Sevgili Okurlar,

Depremin sağına, soluna bakacağız. Bir daha böyle yıkım ve kayıplar olmaması için bilimsel tüm verileri ortaya koyacağız.

Ancak canımız çok yandı, kar ve kışın ortasında insanlarımız hala enkazda.

Depremden sonra millet olarak takdirlik bir sınav verdik.

Ama bu birkaç ay sürüyor.

Onun için deprem öncesine yönelik bir değerlendirme yapacağım.

İşin manevi yanına da biraz olsun gireceğim.

Sabır ve şükür üzerine.

Sabrediyor muyuz?

Şükrediyor muyuz?

Etmiyoruz.

Oysa hayatın bir yanı sabır, bir yanı da şükürdür.

Özellikle ev sahipleri azdılar. Şükretmediler.

Türkiye’de ekonomi biraz sıkıştı diye 1000 TL’lik ev kiralarını 4 bine çıkarmaya çalıştılar!

‘Oğlum yurtdışından gelecek, kızım evlenecek’ palavralarını da attılar.

İşte size Hatay’dan ibretlik bir öykü:

‘Ev sahibinin 3 katlı evi var. En üste kendisi oturuyor ve altında ise yine Hataylı olan bir başka hemşehrisi kiracısı. 1500 TL kira veriyor.

Ev sahibi diyor ki, ‘Kirayı  4 bin TL yapıyorum, ya verirsin, ya çıkarsın!’

Yalvarıyor, para etmiyor.

Kiracı gidiyor tek katlı başka bir ev buluyor ve oraya taşınıyor. Sinop’lu asker arkadaşına da ‘Yeni bir yere taşındım kiram arttı, sıkışabilirim’ diyor

Sinoplu arkadaşı: ‘Ben senin bir kiranı gönderiyorum canını sıkma yardıma devam edeğim.’

6 Şubat sabahı o korkunç deprem. Daha önce kaldığı ev yıkılıyor.

Allah rahmet etsin eski ev sahibinin eşi ölüyor.

Para yüzünde kendisini evinden çıkardığı komşusu o ev sahibini yanına alıyor orada kalmaya başlıyor.’

Bunu neden yazdım.

İnsanlığımızı unutmuştuk da ondan.

Sevgili Okurlar,

Deprem bölgesinden yazan Fenerbahçeli taraftar ne diyor:

‘Trabzonspor’dan dolayı Trabzon ile ilgili iyi düşünmezdim. Ama depremden sonra özel araçlarıyla burada mahalle, mahalle dolaşan sıcak yemek dağıtanlar Trabzonlular idi. Trabzonlulardan özür diliyorum.’

Bu her vatandaşın yapması gerekendi. Deprem birçok önyargıyı kırdı.

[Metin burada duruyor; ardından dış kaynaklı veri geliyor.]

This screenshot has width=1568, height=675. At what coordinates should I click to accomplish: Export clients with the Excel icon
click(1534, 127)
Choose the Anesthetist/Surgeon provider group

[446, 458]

Daha da kıracak. Hayatın anlık olduğunu hatırlatacak.

Cuma hutbelerinin sonunda alana çok güzel bir uyarı vardır.

İmam derki:

‘Allah kötülüğü ve azgınlığı yasaklar, İyiliği ve akrabaya  yardım etmeyi emreder.’

Azdık. Şükürsüz olduk.

Hakkı unuttuk.

Deprem Türk halkını yaktı, yıktı ama aynı zamanda da birleştirdi.

Temennim şu:

Bu millet bir daha ayrışmaz inşallah.